Whenever a positive case of TB is found, the Department of Health tests anyone
who might have come in contact with an individual who has the disease.
Referring to claimant's medical records at Sing Sing, Perilli testified that
on April 23, 1999, claimant tested positive for TB but he denied having symptoms
indicative of active TB. His liver function test was normal, as well as his
lungs (Ex. 1, pp 36, 43). Claimant was given a standard six month preventative
therapy regimen of Isoniazid and vitamin B6. Sing Sing medical personnel
directly observed that these medications were taken by claimant and he never
developed an active case of TB.
Perilli testified that a positive skin test for TB indicates that an
individual has been infected with the organism but, if there are no symptoms,
the person does not have the disease. Even if claimant had had a TB test prior
to April 23, 1999, the end result would be the same. The six month preventative
treatment was a standard protocol. Once that was completed, claimant was
considered cured and should not develop TB unless he had another disease which
compromised his immune system.
"[A] duty of ordinary care is owed by prison authorities to provide for the
health and care of their charges" (Gordon v City of New York, 120 AD2d
562, 563, affd 70 NY2d 839; Cauley v State of New York, 224 AD2d
381). The theory of simple negligence is restricted to those cases where the
alleged negligent acts are readily determinable by the trier of the facts on
common knowledge (see Weiner v Lenox Hill Hosp., 88 NY2d 784;
Rey v Park View Nursing Home, 262 AD2d 624; Coursen v New York
Hospital-Cornell Med. Center, 114 AD2d 254, 256). However, where the
treatment received by the patient is an issue, the more specialized theory of
medical malpractice must be followed (see Twitchell v MacKay, 78
AD2d 125; Hale v State of New York, 53 AD2d 1025).
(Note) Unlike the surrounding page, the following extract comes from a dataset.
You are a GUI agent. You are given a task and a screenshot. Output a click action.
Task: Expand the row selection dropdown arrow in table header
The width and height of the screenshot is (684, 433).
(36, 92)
To establish a prima
facie case of medical malpractice, a claimant must prove, inter alia, that
defendant departed from good and accepted medical practice and that such
departure was a substantial factor in producing the alleged injury (see
Cavlin v New York Med. Group, 286 AD2d 469; Tonetti v Peekskill
Community Hosp., 148 AD2d 525). A departure from good and accepted medical
practice cannot be inferred from expert testimony; rather the expert must
expressly state, with a degree of medical certainty, that defendant's conduct
constitutes a deviation from the requisite standard of care (see
Stuart v Ellis Hosp., 198 AD2d 559; Sohn v Sand, 180 AD2d 789;
Salzman v Alan S. Rosell, D.D.S., P.C., 129 AD2d 833).
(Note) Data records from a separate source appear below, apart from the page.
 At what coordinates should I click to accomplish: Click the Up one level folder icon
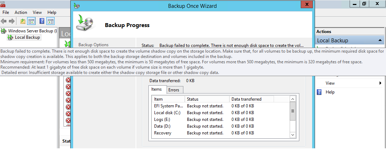pos(23,21)
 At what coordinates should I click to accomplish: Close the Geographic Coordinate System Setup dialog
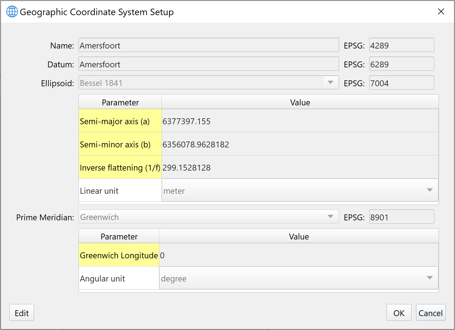441,12
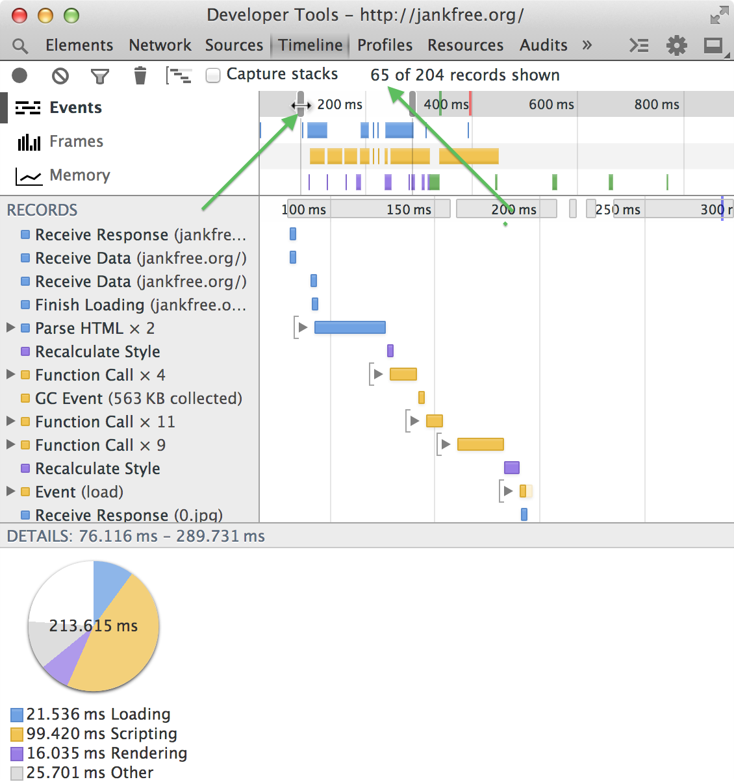Screen dimensions: 734x782
Task: Show the console drawer icon
Action: [639, 45]
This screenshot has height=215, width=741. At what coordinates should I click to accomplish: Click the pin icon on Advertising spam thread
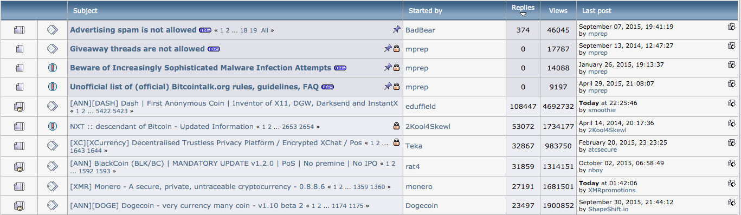396,30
In the instant case, claimant alleged that defendant failed to provide him
with adequate medical care. This is belied by the record. Claimant's medical
records show that after it was established that claimant had been exposed to TB,
preventative treatment was initiated and he was given 6 months of ongoing
treatment and medical care. The Court finds the testimony of Dr. Perilli to be
most convincing (see Scariati v St. John's Queens Hosp., 172 AD2d
817 [trier of fact was free to reject conflicting testimony regarding
causation]). Claimant did not establish that earlier testing would have had any
effect on claimant's condition or treatment.
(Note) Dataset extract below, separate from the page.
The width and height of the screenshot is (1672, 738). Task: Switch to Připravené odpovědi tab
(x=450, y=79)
Claimant has failed to establish that defendant was negligent and that such
negligence proximately caused claimant any harm for which money damages would be
appropriate (see Naughton v Arden Hill Hosp., 215 AD2d 810 [even
assuming defendant committed malpractice in its failure to diagnose and admit
patient to hospital, there was no proof of proximate cause, i.e., that, had the
patient been admitted, the risk of a heart attack would have been prevented or
lessened]; Brown v State of New York, 192 AD2d 936 [no proof that delay
in treatment contributed to the loss of claimant's larynx]).
Significantly absent from claimant's case was any competent medical evidence,
either from a treating physician, or from an expert whose opinion was based upon
the available medical records. Without such evidence, claimant's own
unsubstantiated assertions and speculations were insufficient to establish merit
and a prima facie case (see Wells v State of New York, 228 AD2d
581; Mosberg v Elahi, 176 AD2d 710, affd 80 NY2d 941; Quigley
v Jabbur, 124 AD2d 398).
Accordingly, the claim warrants dismissal.
LET JUDGMENT BE ENTERED DISMISSING CLAIM NO. 101370.